Through the Looking Glass


This week in the reading “The Media and Globalization” it talks about many different things but the most interesting of those things is how to be cosmopolitan. Hannerz, the author, describes it as a person who can connect with the local community but also with the global community. But how does one achieve this without being labeled with other names such as tourist or immigrant for example. He talks about how when it comes to a modern cosmopolitan they achieve this through the media and communication. People who are trying to achieve this sense of the international community look at it through “artificial eyes”, which is the way he describes it. “Artificial Eyes” means that we have eyes and we can see the news but we can’t touch, thus meaning that we are not able to have first account experiences. People who only see the world on T.V. or in newspapers or books are looking through other people’s experiences and not their own which could be described as less cosmopolitan.
The biggest example where cosmopolitanism is not welcomed is when large scale war has broken out and it is not welcomed. If you take the Afghanistan and the Iraq war then there is this sense of non freedom where only the news and film makers will dare to go in a time of crisis.
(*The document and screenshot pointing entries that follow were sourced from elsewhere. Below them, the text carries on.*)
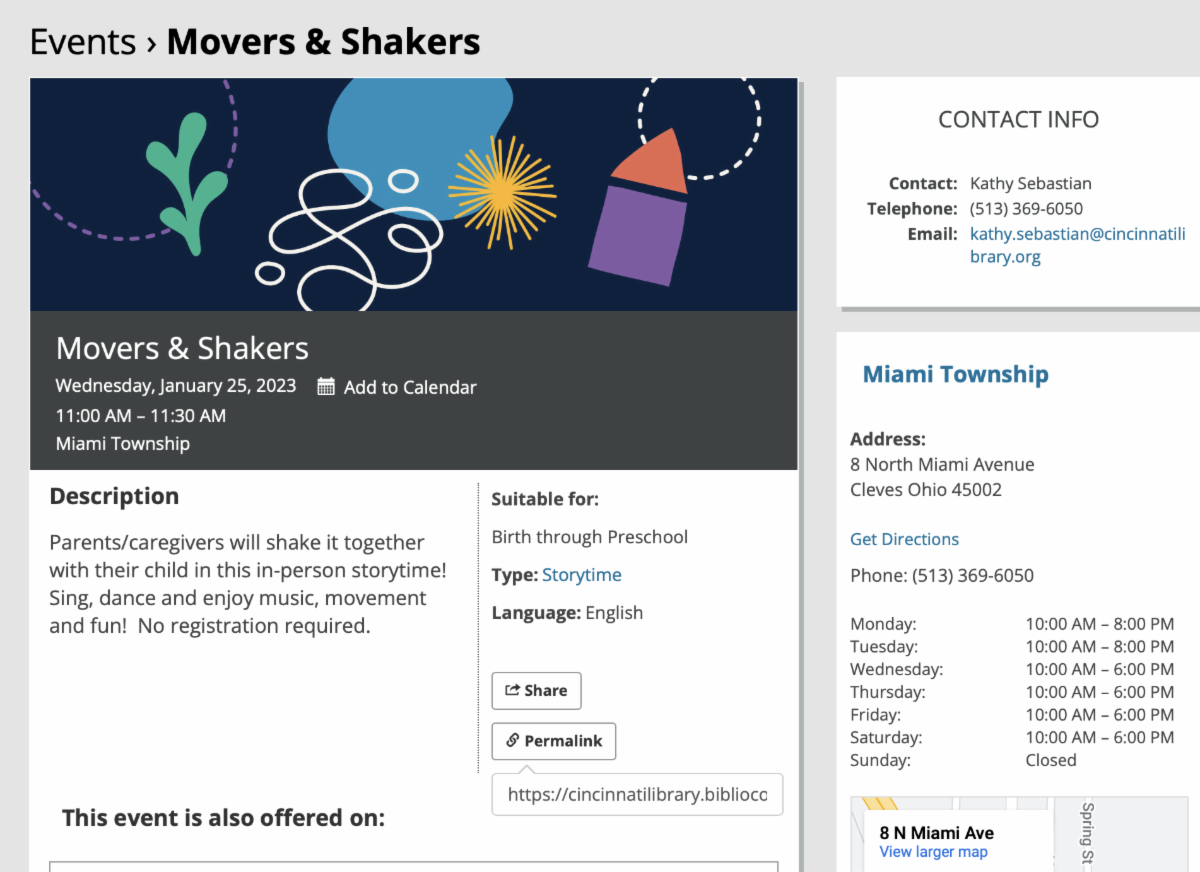Click the Description heading
This screenshot has width=1200, height=872.
click(114, 496)
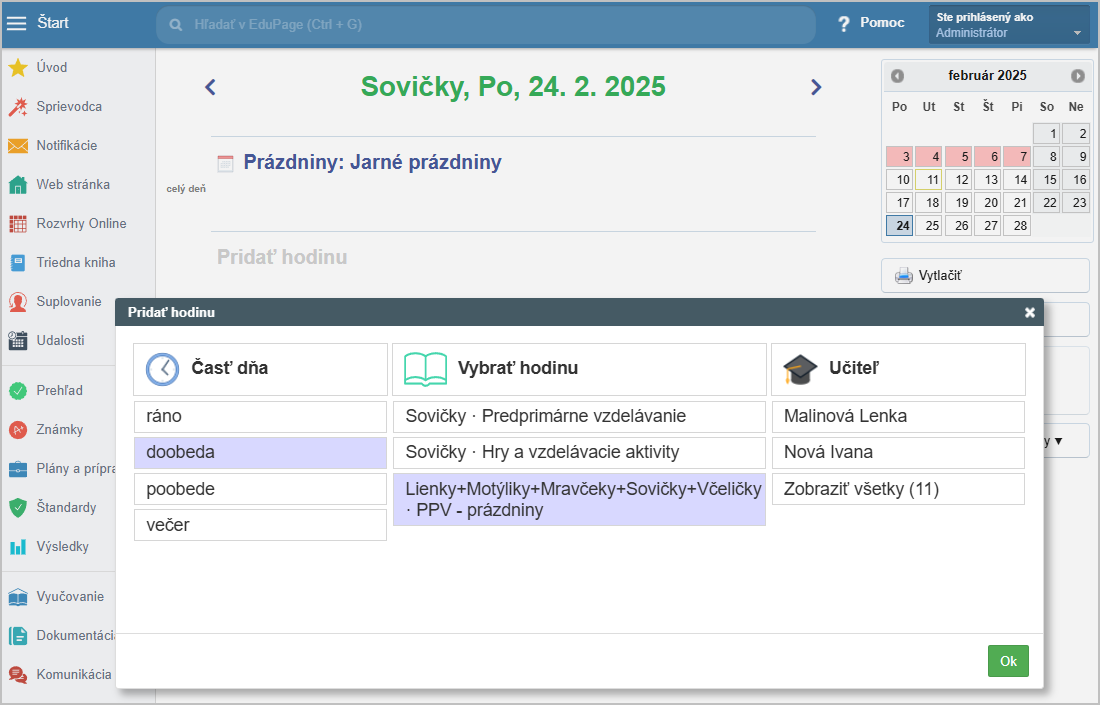Click the Výsledky chart icon
The width and height of the screenshot is (1100, 705).
17,547
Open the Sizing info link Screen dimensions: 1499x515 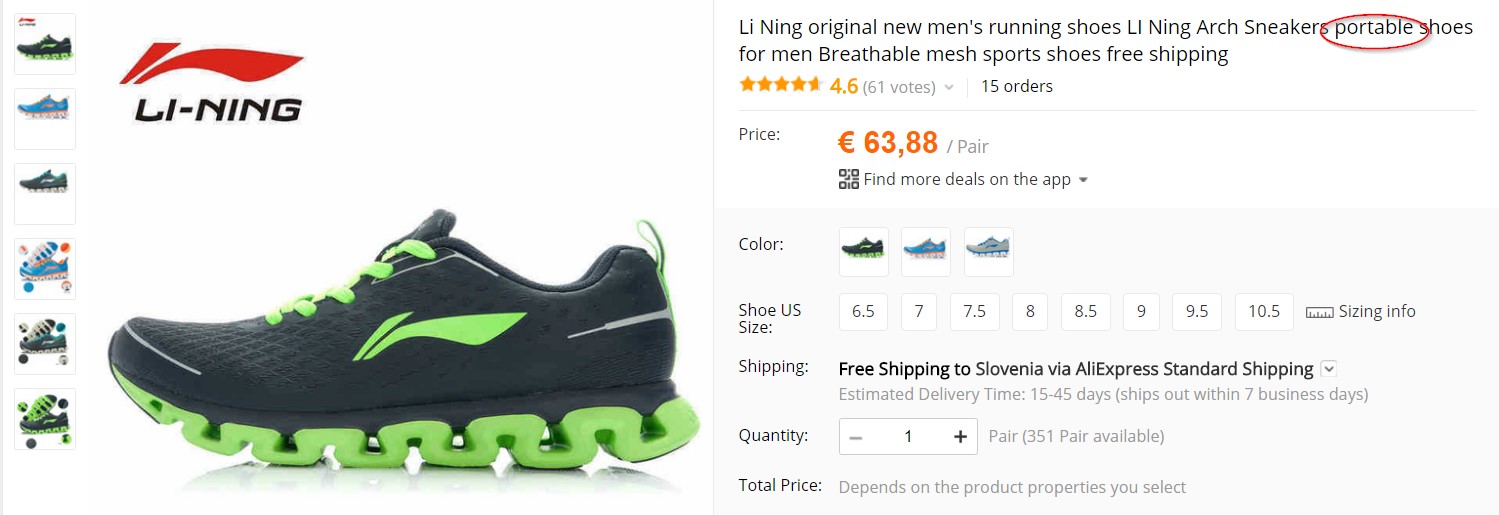click(1376, 312)
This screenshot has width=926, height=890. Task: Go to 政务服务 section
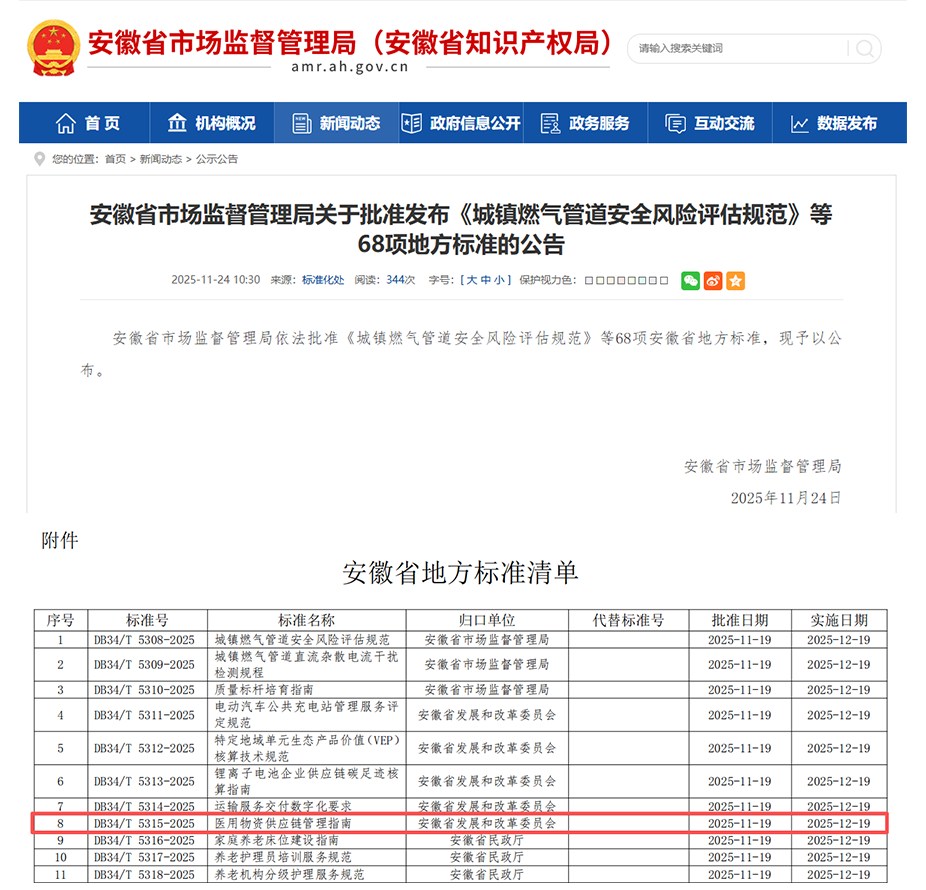tap(586, 123)
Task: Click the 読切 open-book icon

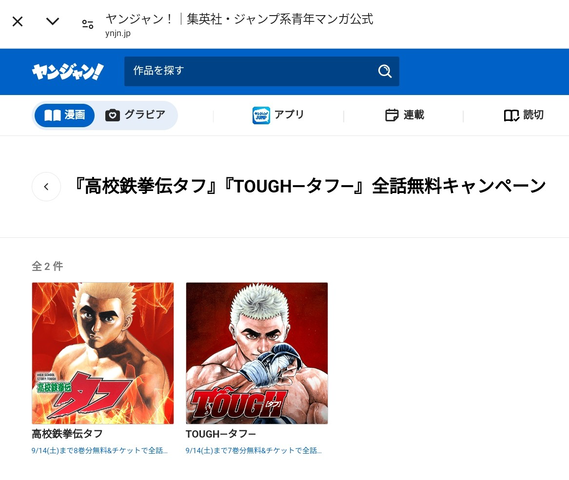Action: tap(511, 115)
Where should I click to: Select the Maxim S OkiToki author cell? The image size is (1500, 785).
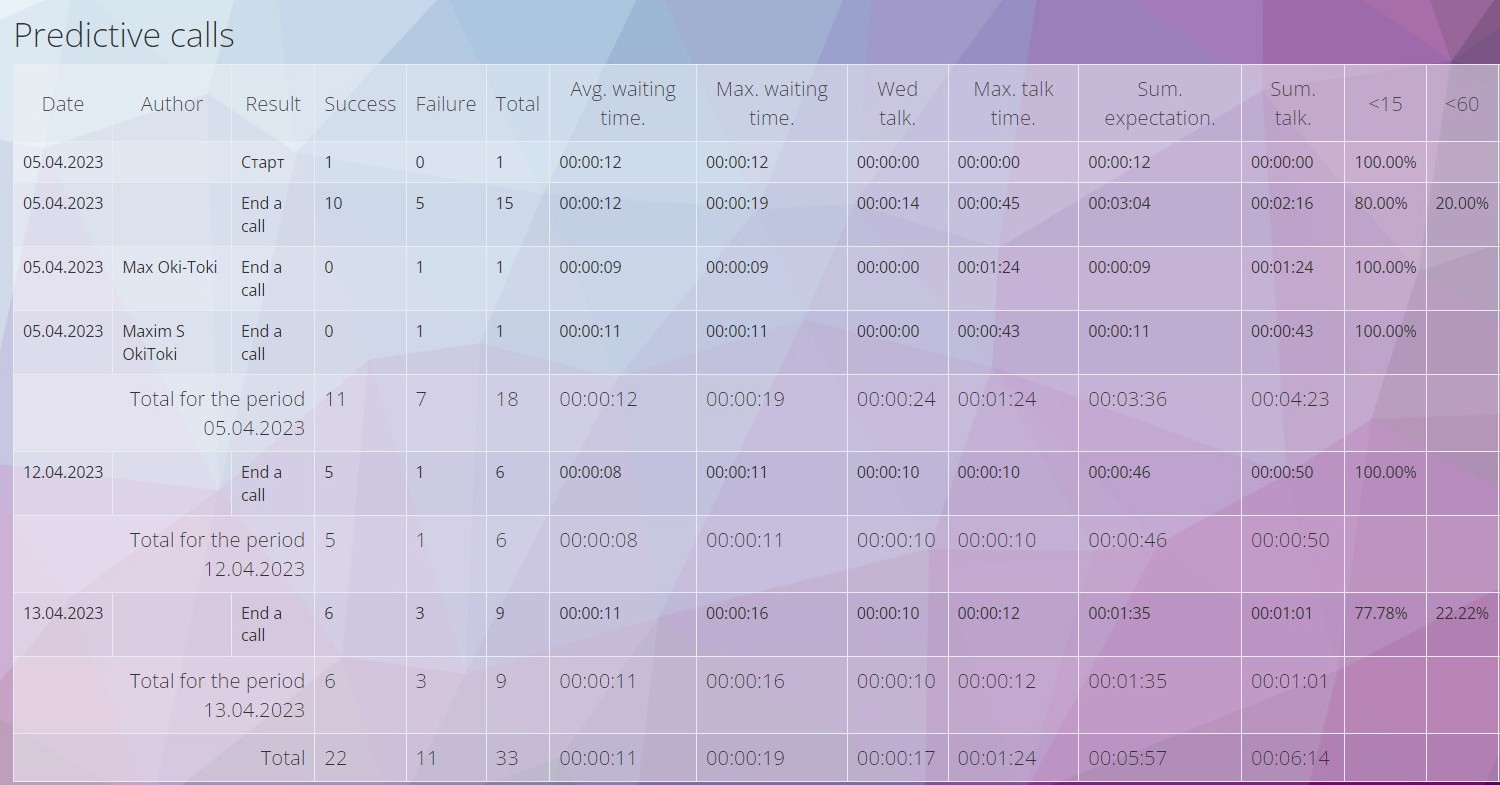(x=154, y=342)
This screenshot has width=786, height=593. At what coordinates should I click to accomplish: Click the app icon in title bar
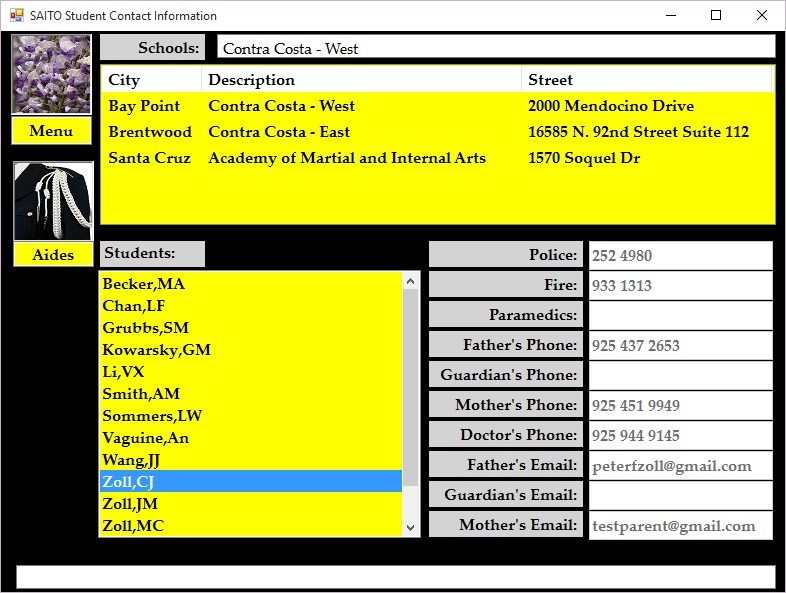click(16, 16)
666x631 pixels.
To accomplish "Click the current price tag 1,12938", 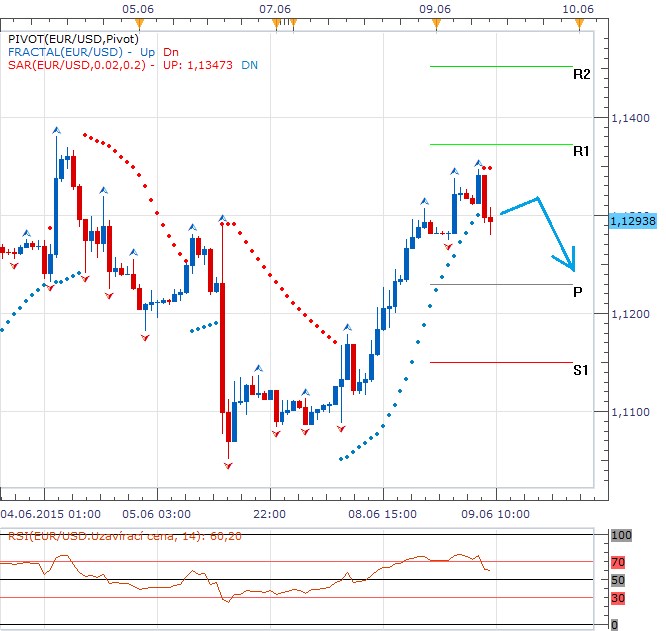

This is when cosmopolitanism crumbles because you can’t travel to these places and like George Bush said “You’re either with us, or you’re against us”. So unless your the definition of being an American then you are against the country.

When the war broke out in 2002 there was almost a lock down on society because the international community could not be trusted. The two buildings on September 11th/ 2001, which were the bench mark of World Trade had fallen in the country that believes in freedom. Freedom which is intertwined into the definition of cosmopolitanism.
There is such a wide spectrum of definitions of being cosmopolitan, a world traveler who is educated but yet still participates in the world community by experiencing different culture, learning languages or living with a person of a different culture. It used to be a male explorer by definition but in the modern world any gender can be cosmopolitan especially with the rise of media and communication to get you started.